- **Prompt**
Look over the lines below. Report each one that includes the string "arrows".

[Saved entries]
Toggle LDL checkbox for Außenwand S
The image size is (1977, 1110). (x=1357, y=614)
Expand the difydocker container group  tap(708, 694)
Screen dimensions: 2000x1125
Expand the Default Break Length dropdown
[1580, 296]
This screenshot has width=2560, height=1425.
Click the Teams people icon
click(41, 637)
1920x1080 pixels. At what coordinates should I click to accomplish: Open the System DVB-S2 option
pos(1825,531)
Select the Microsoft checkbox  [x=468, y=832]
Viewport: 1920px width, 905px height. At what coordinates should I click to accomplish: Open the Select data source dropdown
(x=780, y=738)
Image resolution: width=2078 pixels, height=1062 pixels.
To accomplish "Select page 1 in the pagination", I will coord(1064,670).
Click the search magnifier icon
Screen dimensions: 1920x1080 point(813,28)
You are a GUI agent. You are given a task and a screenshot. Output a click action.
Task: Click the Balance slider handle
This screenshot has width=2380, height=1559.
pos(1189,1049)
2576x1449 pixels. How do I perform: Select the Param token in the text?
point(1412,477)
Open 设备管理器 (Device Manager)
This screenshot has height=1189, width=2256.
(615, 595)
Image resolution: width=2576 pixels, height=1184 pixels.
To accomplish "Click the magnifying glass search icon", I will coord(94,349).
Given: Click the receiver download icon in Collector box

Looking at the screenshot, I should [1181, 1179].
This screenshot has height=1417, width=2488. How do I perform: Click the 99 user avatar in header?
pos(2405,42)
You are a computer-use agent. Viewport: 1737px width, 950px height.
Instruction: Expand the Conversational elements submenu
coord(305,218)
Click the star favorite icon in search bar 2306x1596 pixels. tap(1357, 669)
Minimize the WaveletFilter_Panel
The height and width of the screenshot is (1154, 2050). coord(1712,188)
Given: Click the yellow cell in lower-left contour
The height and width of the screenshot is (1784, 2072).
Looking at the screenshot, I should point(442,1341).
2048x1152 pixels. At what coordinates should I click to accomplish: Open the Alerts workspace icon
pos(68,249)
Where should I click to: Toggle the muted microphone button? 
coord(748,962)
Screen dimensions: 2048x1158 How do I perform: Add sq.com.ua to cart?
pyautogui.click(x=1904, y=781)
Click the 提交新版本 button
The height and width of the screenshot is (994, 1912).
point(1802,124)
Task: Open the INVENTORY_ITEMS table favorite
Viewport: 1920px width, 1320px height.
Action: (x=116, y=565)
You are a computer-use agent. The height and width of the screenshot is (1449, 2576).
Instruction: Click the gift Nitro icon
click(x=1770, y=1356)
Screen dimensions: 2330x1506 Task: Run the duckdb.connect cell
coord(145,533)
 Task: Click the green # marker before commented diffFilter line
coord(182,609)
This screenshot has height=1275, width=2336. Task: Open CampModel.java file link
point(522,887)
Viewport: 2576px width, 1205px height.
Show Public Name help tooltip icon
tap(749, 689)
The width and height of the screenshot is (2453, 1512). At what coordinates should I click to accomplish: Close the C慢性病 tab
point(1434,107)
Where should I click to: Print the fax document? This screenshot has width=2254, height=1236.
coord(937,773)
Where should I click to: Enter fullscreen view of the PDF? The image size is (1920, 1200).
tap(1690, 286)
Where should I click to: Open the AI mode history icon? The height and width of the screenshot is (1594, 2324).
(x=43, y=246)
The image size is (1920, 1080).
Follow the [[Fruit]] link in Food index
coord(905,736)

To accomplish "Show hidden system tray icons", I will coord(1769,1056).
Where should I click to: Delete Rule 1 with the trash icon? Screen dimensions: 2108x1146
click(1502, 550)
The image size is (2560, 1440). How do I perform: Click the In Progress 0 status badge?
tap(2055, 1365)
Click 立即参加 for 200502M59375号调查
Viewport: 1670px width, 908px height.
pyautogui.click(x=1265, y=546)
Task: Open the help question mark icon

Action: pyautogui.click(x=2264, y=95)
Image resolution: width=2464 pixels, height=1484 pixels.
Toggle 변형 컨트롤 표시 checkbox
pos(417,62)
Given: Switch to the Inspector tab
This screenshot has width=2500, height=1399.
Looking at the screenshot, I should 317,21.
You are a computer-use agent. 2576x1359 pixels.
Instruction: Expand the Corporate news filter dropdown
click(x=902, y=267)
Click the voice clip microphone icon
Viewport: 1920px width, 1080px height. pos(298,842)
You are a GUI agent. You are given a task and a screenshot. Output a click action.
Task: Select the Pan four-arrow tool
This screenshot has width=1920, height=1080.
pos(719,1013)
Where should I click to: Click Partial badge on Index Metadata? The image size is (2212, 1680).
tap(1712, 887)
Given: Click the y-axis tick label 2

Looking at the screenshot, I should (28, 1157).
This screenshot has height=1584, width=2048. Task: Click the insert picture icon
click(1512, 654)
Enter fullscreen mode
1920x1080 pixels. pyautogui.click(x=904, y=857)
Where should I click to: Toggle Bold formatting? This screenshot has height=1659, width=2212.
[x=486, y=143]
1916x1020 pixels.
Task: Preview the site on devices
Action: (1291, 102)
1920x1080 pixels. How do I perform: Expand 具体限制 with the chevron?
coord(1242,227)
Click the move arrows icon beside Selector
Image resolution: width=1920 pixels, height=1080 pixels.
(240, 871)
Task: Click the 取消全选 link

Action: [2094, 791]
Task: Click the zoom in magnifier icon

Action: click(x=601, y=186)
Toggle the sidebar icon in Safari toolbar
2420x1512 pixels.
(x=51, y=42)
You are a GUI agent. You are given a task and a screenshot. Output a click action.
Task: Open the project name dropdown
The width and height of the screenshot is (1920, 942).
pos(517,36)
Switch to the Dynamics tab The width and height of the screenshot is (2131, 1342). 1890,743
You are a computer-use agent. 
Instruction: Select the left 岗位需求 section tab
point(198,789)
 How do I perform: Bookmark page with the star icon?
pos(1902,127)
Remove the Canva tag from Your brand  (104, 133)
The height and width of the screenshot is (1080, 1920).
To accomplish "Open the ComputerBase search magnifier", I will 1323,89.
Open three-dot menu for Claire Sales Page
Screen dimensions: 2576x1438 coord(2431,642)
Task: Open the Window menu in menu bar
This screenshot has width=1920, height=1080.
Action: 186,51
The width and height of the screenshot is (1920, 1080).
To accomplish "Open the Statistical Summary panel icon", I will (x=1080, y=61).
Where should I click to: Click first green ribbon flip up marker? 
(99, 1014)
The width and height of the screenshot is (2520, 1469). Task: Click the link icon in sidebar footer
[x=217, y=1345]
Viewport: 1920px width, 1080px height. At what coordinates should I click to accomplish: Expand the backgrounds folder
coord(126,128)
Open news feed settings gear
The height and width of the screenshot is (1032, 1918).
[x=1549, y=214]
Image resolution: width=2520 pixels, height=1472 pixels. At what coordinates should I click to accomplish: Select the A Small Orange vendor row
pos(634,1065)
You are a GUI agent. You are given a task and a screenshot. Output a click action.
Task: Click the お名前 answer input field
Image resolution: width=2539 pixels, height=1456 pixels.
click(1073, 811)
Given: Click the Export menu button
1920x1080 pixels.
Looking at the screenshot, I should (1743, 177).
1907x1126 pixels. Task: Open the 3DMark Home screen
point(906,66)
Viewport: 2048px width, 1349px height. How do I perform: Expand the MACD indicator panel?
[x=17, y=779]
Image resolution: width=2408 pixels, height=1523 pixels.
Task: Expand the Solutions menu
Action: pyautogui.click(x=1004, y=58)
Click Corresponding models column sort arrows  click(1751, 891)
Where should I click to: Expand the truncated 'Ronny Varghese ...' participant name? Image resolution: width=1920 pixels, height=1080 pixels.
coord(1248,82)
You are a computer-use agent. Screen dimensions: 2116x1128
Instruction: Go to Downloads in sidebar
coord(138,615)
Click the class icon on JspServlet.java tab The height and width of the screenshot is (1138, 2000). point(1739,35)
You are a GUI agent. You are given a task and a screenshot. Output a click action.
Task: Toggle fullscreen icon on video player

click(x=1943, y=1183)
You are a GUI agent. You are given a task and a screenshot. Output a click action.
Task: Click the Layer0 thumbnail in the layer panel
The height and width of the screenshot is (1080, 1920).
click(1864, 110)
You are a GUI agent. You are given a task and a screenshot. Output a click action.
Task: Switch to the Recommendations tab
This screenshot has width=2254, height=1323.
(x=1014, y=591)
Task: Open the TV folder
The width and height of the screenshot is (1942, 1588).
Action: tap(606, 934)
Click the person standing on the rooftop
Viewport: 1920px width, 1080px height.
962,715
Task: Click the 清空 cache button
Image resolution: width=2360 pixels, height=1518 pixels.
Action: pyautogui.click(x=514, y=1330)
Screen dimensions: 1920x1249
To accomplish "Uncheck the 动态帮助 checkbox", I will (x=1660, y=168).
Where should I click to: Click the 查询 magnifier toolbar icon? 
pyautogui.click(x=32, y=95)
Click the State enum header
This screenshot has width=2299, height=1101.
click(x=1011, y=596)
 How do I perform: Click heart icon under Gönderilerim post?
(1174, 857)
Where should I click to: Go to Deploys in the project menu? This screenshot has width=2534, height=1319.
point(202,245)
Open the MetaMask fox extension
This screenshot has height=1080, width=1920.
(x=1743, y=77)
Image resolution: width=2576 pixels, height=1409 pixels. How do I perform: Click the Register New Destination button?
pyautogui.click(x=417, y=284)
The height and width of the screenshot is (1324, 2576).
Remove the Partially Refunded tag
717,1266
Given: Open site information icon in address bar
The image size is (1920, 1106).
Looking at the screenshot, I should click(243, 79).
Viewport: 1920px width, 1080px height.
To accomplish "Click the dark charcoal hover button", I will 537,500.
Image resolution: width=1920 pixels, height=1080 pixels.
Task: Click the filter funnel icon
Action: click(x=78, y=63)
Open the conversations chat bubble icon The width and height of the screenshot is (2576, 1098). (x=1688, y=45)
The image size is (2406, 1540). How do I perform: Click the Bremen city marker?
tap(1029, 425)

- **Output below**
Click the move arrows icon beside Selector
Click Corresponding models column sort arrows  click(1751, 891)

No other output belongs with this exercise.